To the extent that officials are worried that children or people who otherwise lack the capacity to make informed decisions may access dangerous pharmaceuticals, some drugs may legitimately be available “behind the counter,” which would enable pharmacists to assess a person’s competency before providing access. Such a system could also be used to track the distribution of deadly drugs and drugs that could be used in crimes. Addictive drugs may also be restricted to behind the counter access in order to enable addicts to voluntarily join registries that restrict their access.
On the other hand, respecting rights of self-medication would have some revisionary implications. People who currently lack effective treatment options and judge that they would benefit from a path to accessing beneficial drugs would benefit from having more options. People who disagree with their physicians about whether a treatment is promising would be permitted to take their health in their own hands and access drugs without a prescription. People would not be required to pay a physician and a pharmacist just to access birth control, insulin, or inhalers.
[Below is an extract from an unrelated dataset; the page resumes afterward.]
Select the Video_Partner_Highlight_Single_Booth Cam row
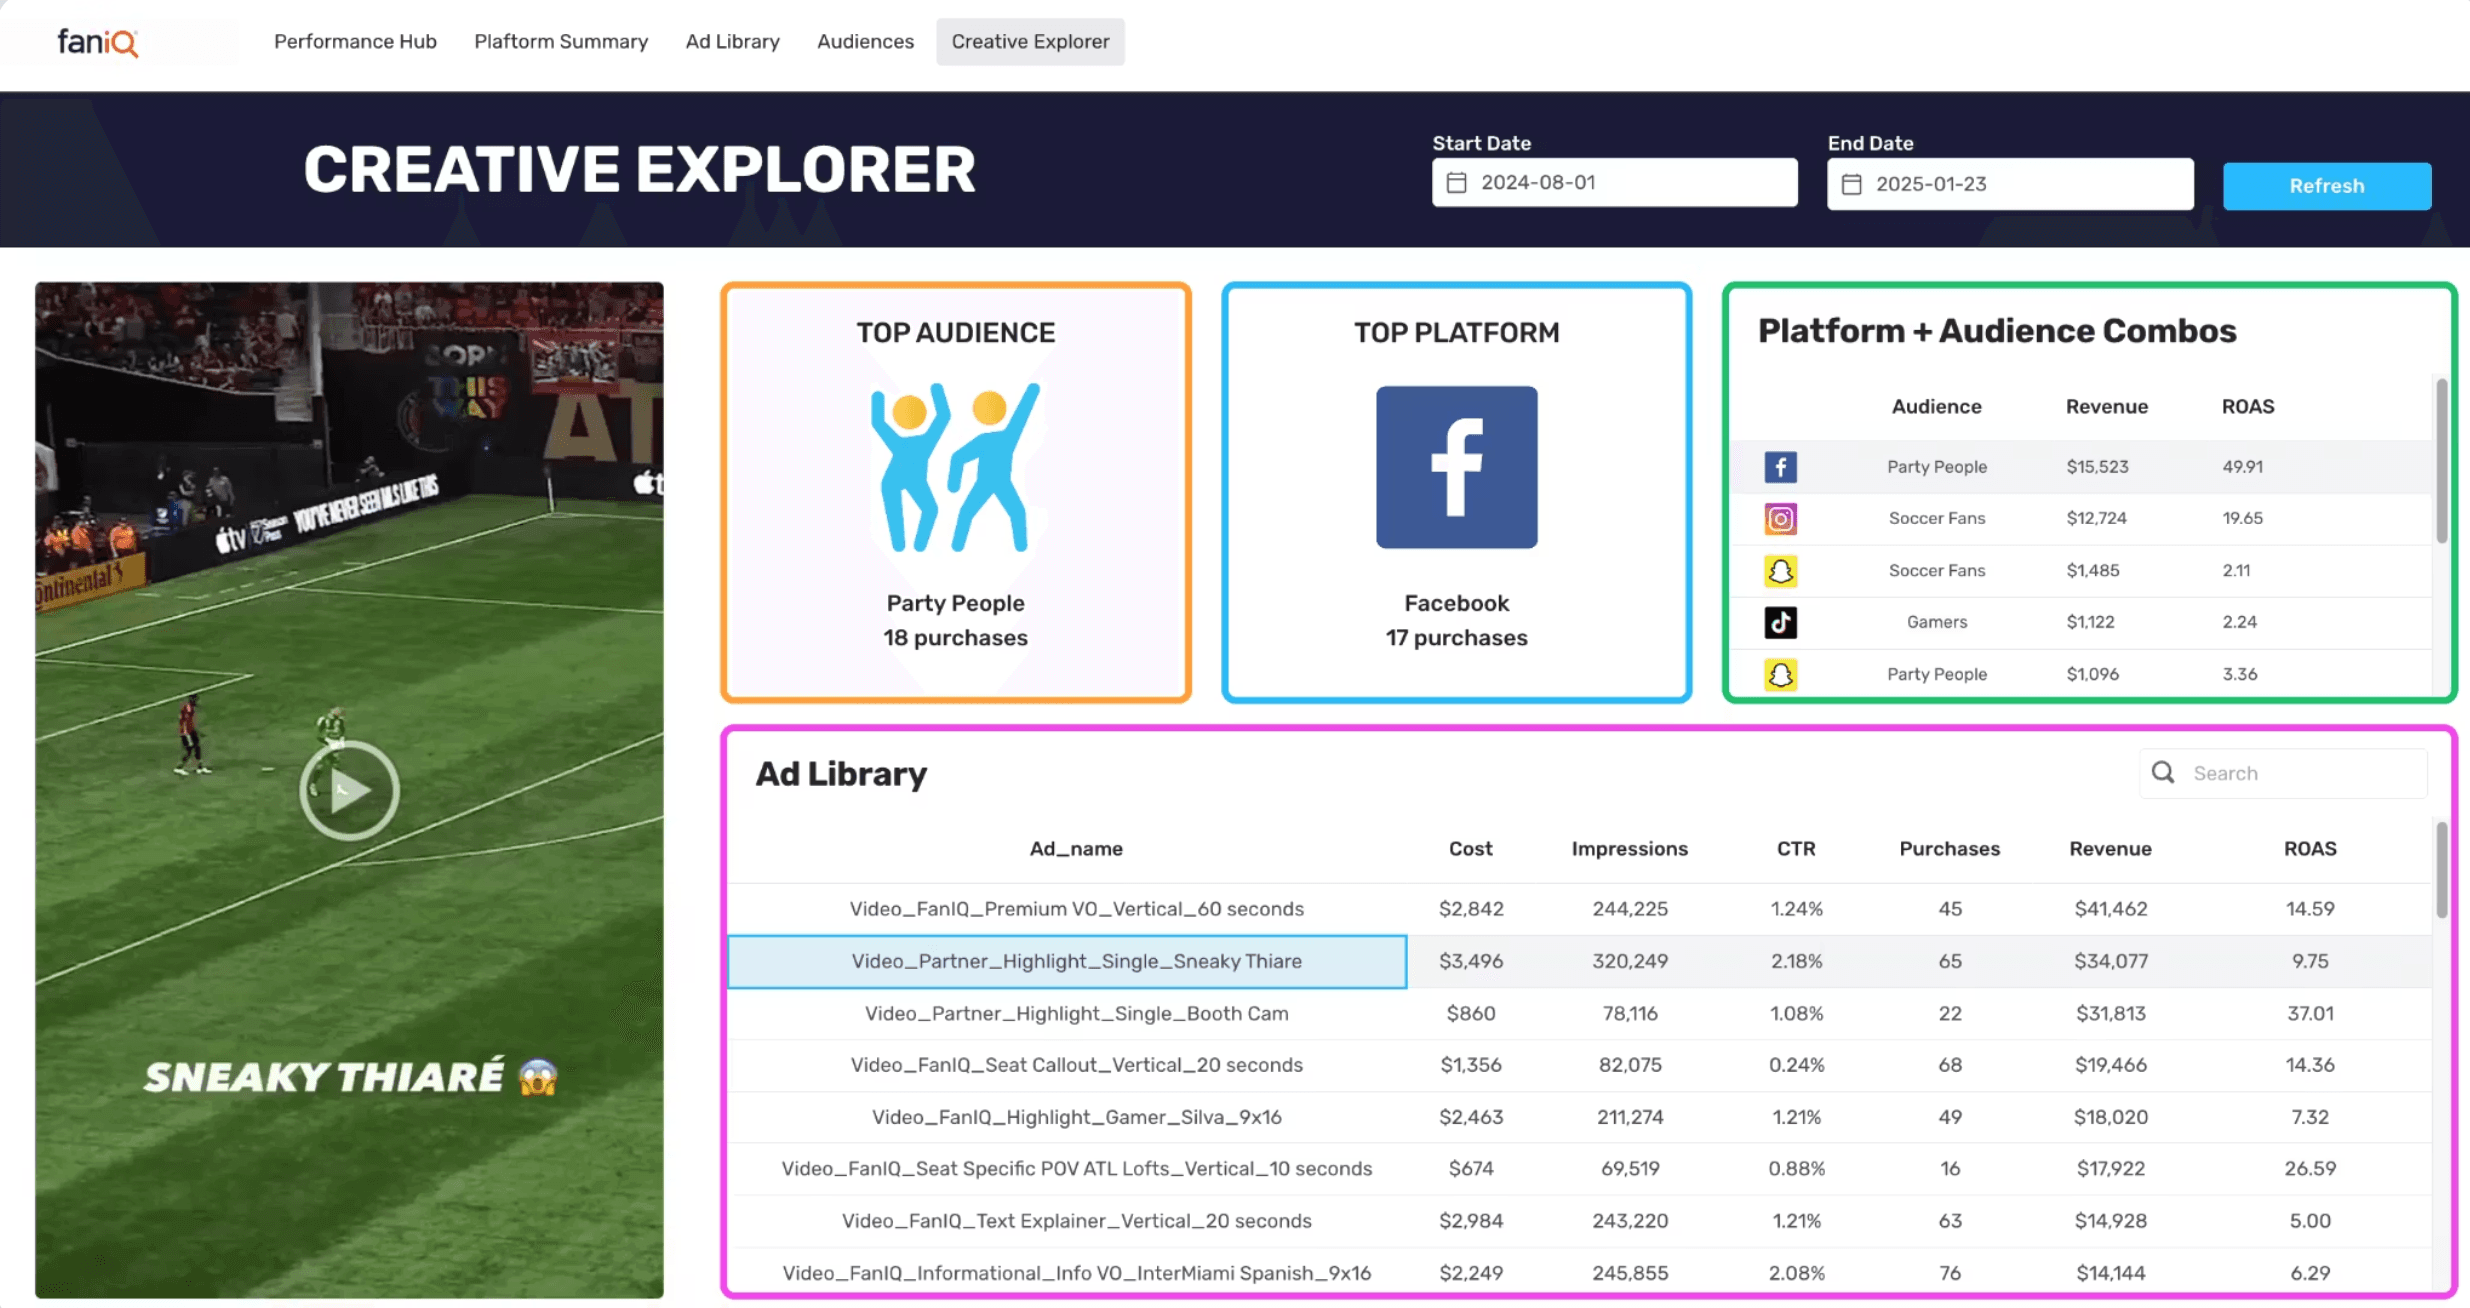The height and width of the screenshot is (1308, 2470). click(x=1076, y=1013)
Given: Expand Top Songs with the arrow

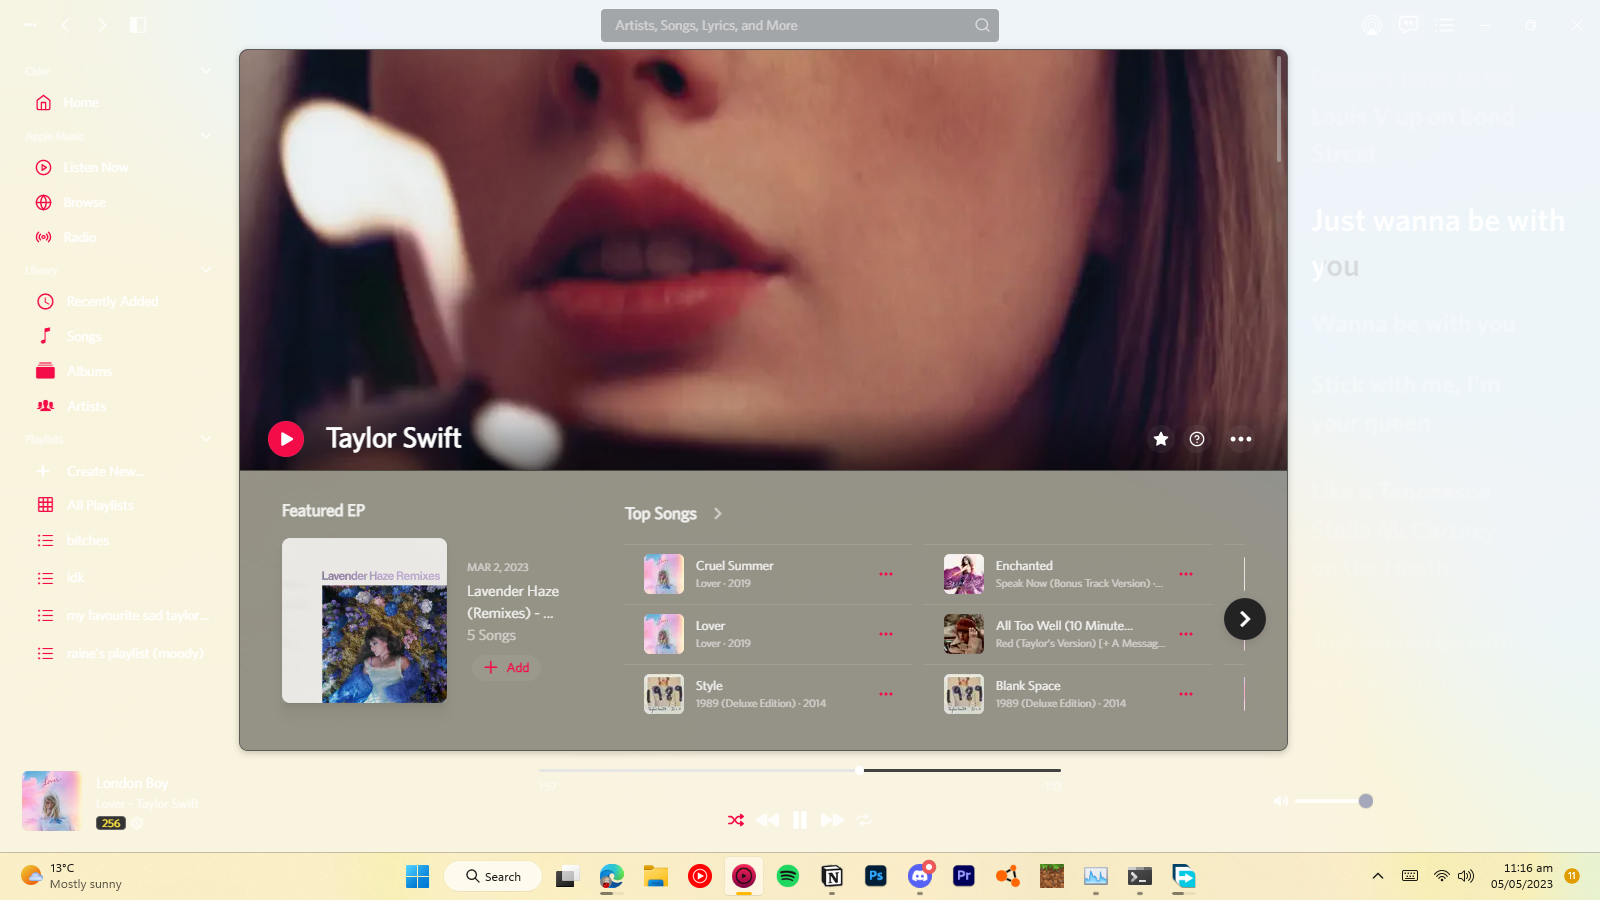Looking at the screenshot, I should pyautogui.click(x=718, y=513).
The foregoing argument for rights of self-medication also contributes to the growing chorus of arguments against the criminalization of recreational drugs in favor of a more respectful and effective harm-reduction approach. Rights of self-medication also include rights to use deadly drugs and enhancements. Though these kinds of drug use do not primarily serve a medical purpose, the arguments in favor of self-medication appeal to the idea that we should not focus too narrowly on medical uses and the health effects of drugs; instead officials should consider people’s overall wellbeing and bodily rights.
In summary, self-medication is a basic right and should be treated like other intimate and personal bodily rights, such as the rights to make medical decisions that are protected by the doctrine of informed consent. It is easy to overlook the harm of existing pharmaceutical regulations because their harmful effects are less obvious than the vivid dangers of risky drug use. When people die because costly approval policies deterred innovation or because a promising therapy was awaiting approval it appears as if they died from their diseases and not a lack of access. Yet the harms associated with pharmaceutical regulation are actually more morally objectionable than the harms associated with risky pharmaceutical use because informed adults can consent to the risks of using unapproved or unprescribed drugs but no one consents to the dangers of drug regulation.
For most patients, rights of self-medication needn’t change how they make medical decisions. After all, rights of self-medication do not preclude patients from consulting with physicians or using only government-certified drugs. But if patients had rights of self-medication they would be free to make intimate and personal decisions about their bodies that reflected their values rather than the values of a physician or public official. The evolution of informed consent requirements throughout the twentieth century and recent patient advocacy movements on behalf of rights to use medical marijuana, rights to die, and rights to use unapproved therapies, demonstrate that reform is possible. Today officials and health workers now recognize patients’ rights to make treatment decisions. Going forward, they should acknowledge that these rights include rights of self-medication too.